Relatively quickly, my oncology team agreed that my best long-term chance for turning the cancer around lay in a stem-cell transplant, where the healthy remnants of my bone marrow (ravaged by the cancer) could be salvaged and harvested from my system and then reintroduced to my bone marrow after wiping out the unproductive stew that was currently dominating my marrow (so that I can resume the efficient production of red cells, white cells, and lymphocytes—the things my bone marrow should be doing).
First though, I needed to stabilize and reverse the deterioration of my system, which included courting renal failure and heavy-duty calcium leaching from my skeleton. Having turned things around (as planned) it will still take a while strengthening everything for preparation for the stress of the stem-cell transplant itself (no point in undertaking the cure of it swamps the boat).
Thus, this is a purposeful pause between Segment 1 and Segment 3. While this is a relatively "quiet" time in the overall protocol, it's a needed step.
This is the stem-cell transplant itself and the immediate recovery afterwards. It should only take about a week to harvest the healthy stem cells, kill off what remains in my bone marrow, and reintroduce my stem cells. Thereafter it's a battle between my body, bolstered by the judicious application of myriad meds to reboot my system. It will basically be up to my body to handle the trauma of the transplant, to regenerate the stem cells, and to take advantage of the opportunity of a clean slate to push the cancer out of the way and proceed on a healthy path.

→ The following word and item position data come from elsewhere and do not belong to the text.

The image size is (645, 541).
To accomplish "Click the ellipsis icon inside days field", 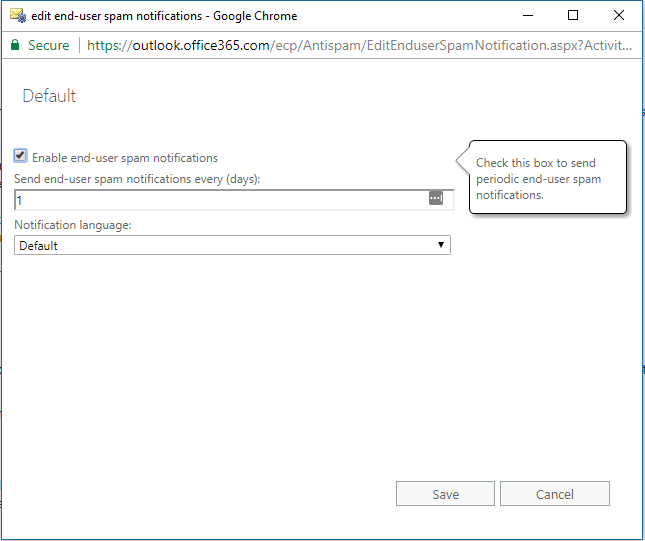I will pos(436,198).
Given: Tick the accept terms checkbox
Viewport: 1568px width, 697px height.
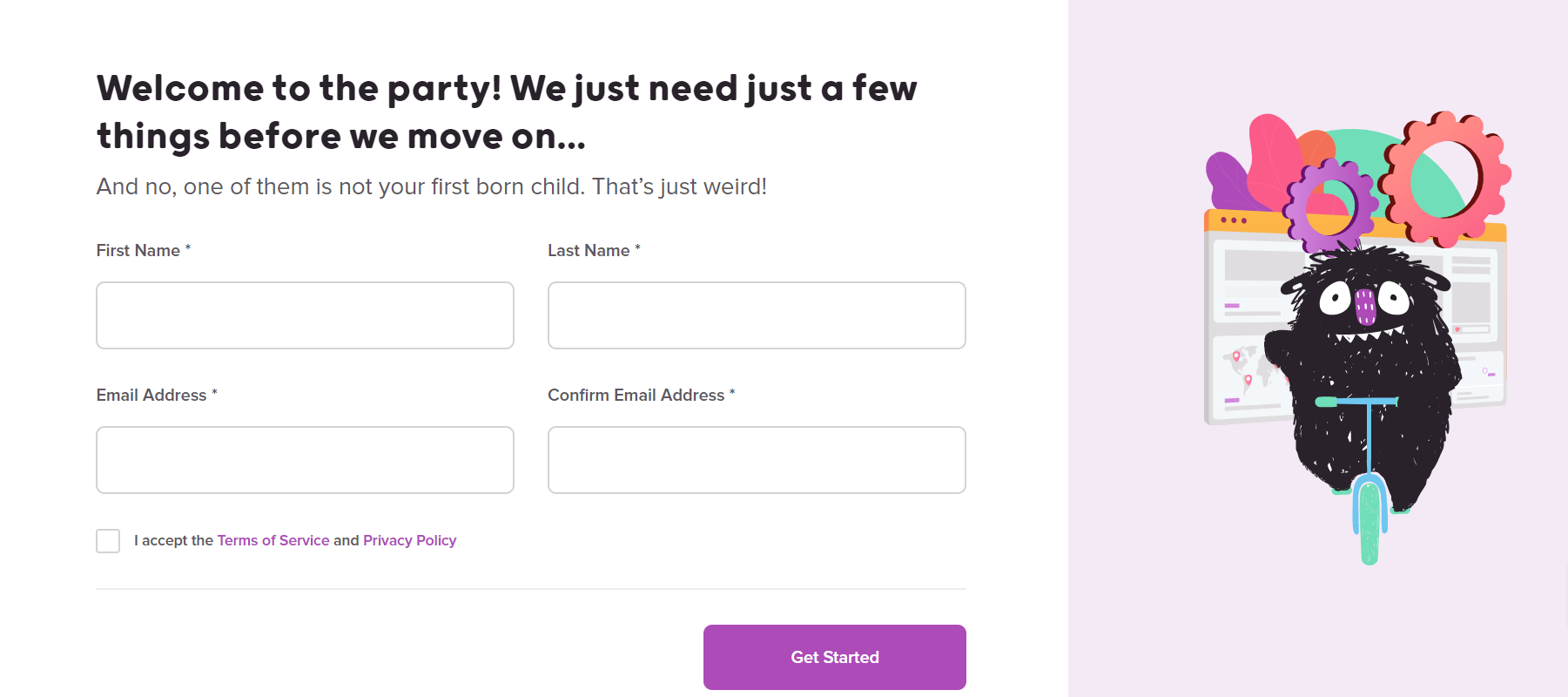Looking at the screenshot, I should [x=108, y=541].
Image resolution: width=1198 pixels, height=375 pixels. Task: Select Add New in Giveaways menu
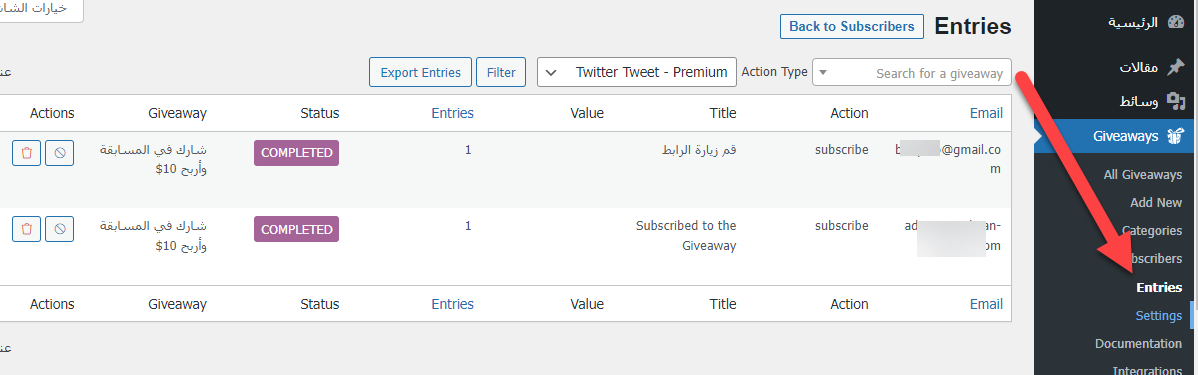click(x=1155, y=202)
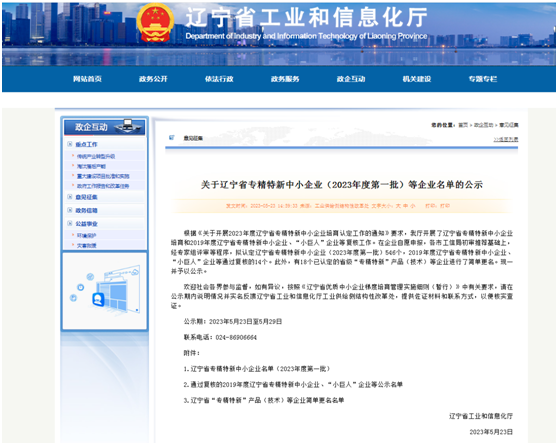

The recovery from the transplant will happen by degrees and there is an important marker after 100 days, at which point I'll be thoroughly tested and evaluated for what we've achieved. It will be at this point (probably somewhere in October) where the oncology team will be able to offer a new prognosis about how much cancer-free time all this effort has earned me. I will be given no guarantees. I will simply have purchased a chance.
Based on what I learn at that stage, I can plan accordingly.
First off, the doctors were in alignment about the treatments and their timing. Whew. They further agreed that my responses to Segment 1 were strong and positive, which was what I wanted to hear, and they gave me permission to resume any aspect of my life that I felt healthy enough to attempt between now and the July transplant. While no one's thinking about sky diving, I'm toying with a modest resumption of consulting and teaching.
This last has been a great buoy to my spirits as I can now indulge in some proactive thinking about life as a cancer survivor. While I have little clue about long-term possibilities, my life doesn't not have to be on hold as I go through the calmer waters of Segment 2.
I especially enjoyed a metaphor about the first three segments of my cancer protocol that Dr Alakeid passed along to me in the context of Monday's consult. He suggested that I think about it in terms of learning to fly. All parts of flying are not equally dangerous. In fact landings are the most dangerous, with the challenges there being the only times that are more stressful than take-offs. Actual in the air flying is rarely a problem.
Mapping that onto my cancer protocol, he was pleased to report that I had successfully negotiated the take-off (Segment 1) and was in the air! Not everyone makes it this far and he was quite happy with my progress. Now we're entering the relatively safer in-flight portion of the protocol, putting ourselves into the best possible position for the most critical step: landing (represented by Segment 3, the stem-cell transplant).
So hurray for where we are Serious works remains yet my current position is as good as I could hope for. I aim to make the most of this pause to have a terrific landing (and enjoy the flying time between now and then). As far as I know, everyone is down with that.